Se considerarmos os efeitos práticos na vida quotidiana das pessoas, do tipo de realidade caracterizado por este acrónimo, tanto na esfera pessoal quanto no domínio profissional, facilmente concluiremos, de acordo com o conhecimento que temos sobre a psicologia do comportamento humano e sobre a morfologia e funcionalidade do cérebro, que estão reunidas um conjunto de condições propícias para colocar as pessoas literalmente “à beira de um ataque de nervos”, cotejando parte do título de um conhecido filme de Almodôvar.
Na verdade, o nosso cérebro odeia o vazio e lida muito mal com a incerteza. É lógico, portanto, que desde tempos imemoriais os seres humanos tenham procurado e adotado explicações simples para fenómenos complexos e inexplicáveis para o conhecimento da época e, como tal, incompreensíveis e geradores de inquietação e de medo.
Antigamente, e no esforço para procurar explicações lógicas, que libertassem as pessoas da ansiedade do imprevisível, atribuía-se a responsabilidades desses fenómenos aos deuses; agora, na materialidade das nossas convicções pós-modernas, atribui-se a responsabilidade aos “culpados do costume”, ou seja, aos políticos, aos chefes, não importa a que nível, ou a quem quer que “esteja à mão” e tenha costas suficientemente largas para arcar com as culpas alheias.
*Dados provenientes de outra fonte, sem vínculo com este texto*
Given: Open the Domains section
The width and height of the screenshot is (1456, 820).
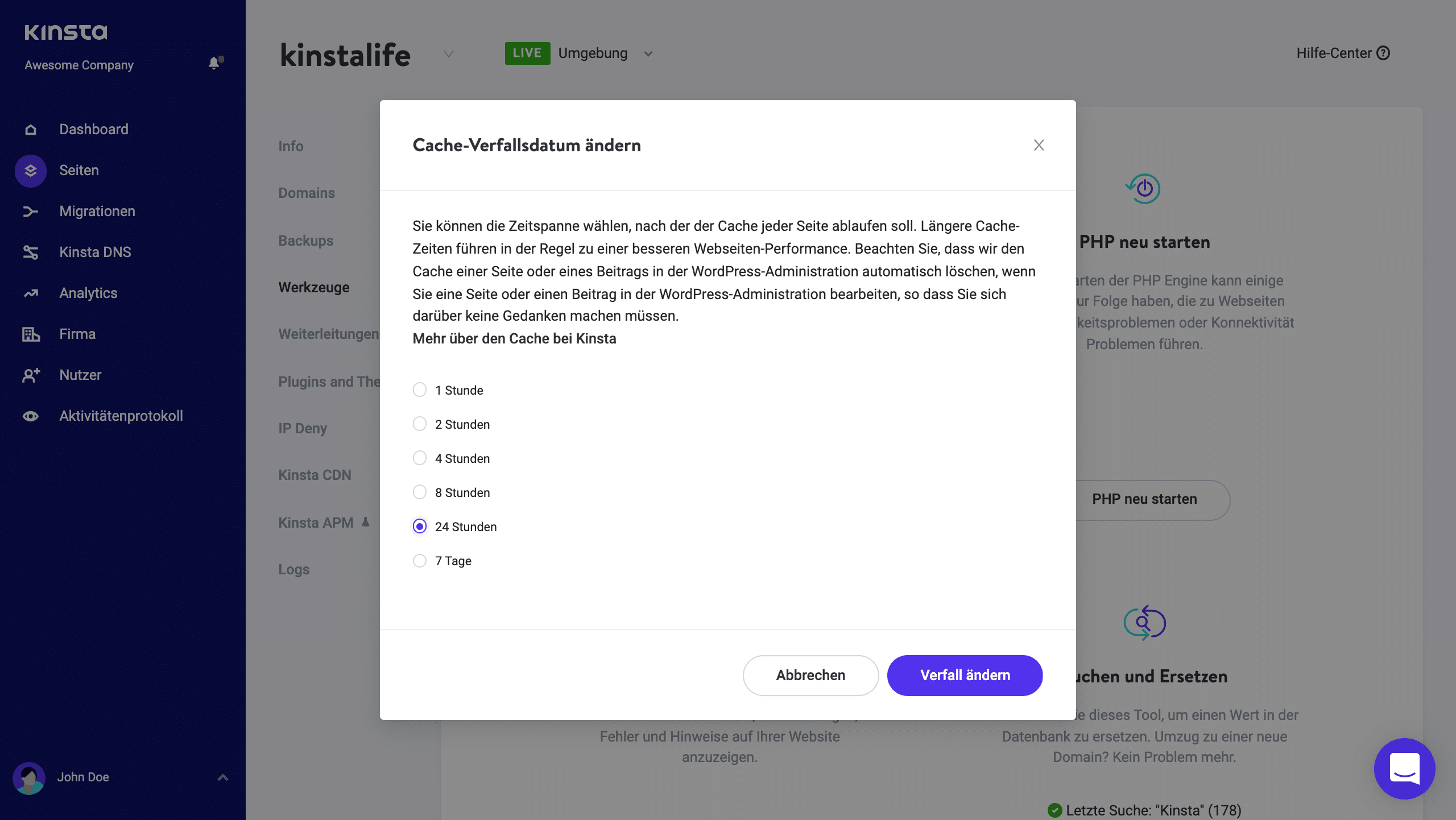Looking at the screenshot, I should pyautogui.click(x=306, y=193).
Mas é justamente a nossa condição pós-moderna que também nos convoca a enfrentar os complexos desafios da realidade complexa em que vivemos. E são as formas de enfrentar esses desafios que verdadeiramente contam e fazem a diferença.
Alguns, dominados pela ansiedade do incerto, ficam tolhidos pelas permanentes dúvidas de um “e se” reativo, que nunca se resolve, e limitam-se a procurar sobreviver tentando adaptar-se de forma a obter para si próprios o máximo de vantagens correndo o mínimo de riscos.
Mas sobreviver não chega; e para viver plenamente e desenvolver uma adaptação realmente proativa e transformacional é necessário ter uma narrativa consistente que suporte um propósito claro e mobilizador. E para tal não basta apenas adaptarmo-nos às novas realidades; é preciso também compreendê-las.
E a fórmula do “e se”, se é expressão de receios e dúvidas reativas, e pode ser um suporte para o “não fazer”, pode ser também uma forma de nos alertar para a importância e possível impacto negativo de o “não ter feito”, como está bem ilustrado num vídeo de um dos programas da FranklinCovey que nos coloca perante questões como estas:
– “E se a grande muralha da China fosse apenas média?”;
– “E se as grandes pirâmides fossem apenas medianas?”;
– “E se Miguel Ângelo não tivesse tido tempo para pintar a Capela Sistina?”;
– “E se Einstein nunca tivesse refletido sobre o Universo?”
– “E se Martin Luther King Jr. nunca tivesse tido um sonho?”
E, no final, a mais profunda e derradeira das perguntas que nos coloca perante a inevitabilidade de nos confrontarmos com nós mesmos:
– Quais teriam sido as consequências “se cada um de nós nunca” tivesse feito o que fez?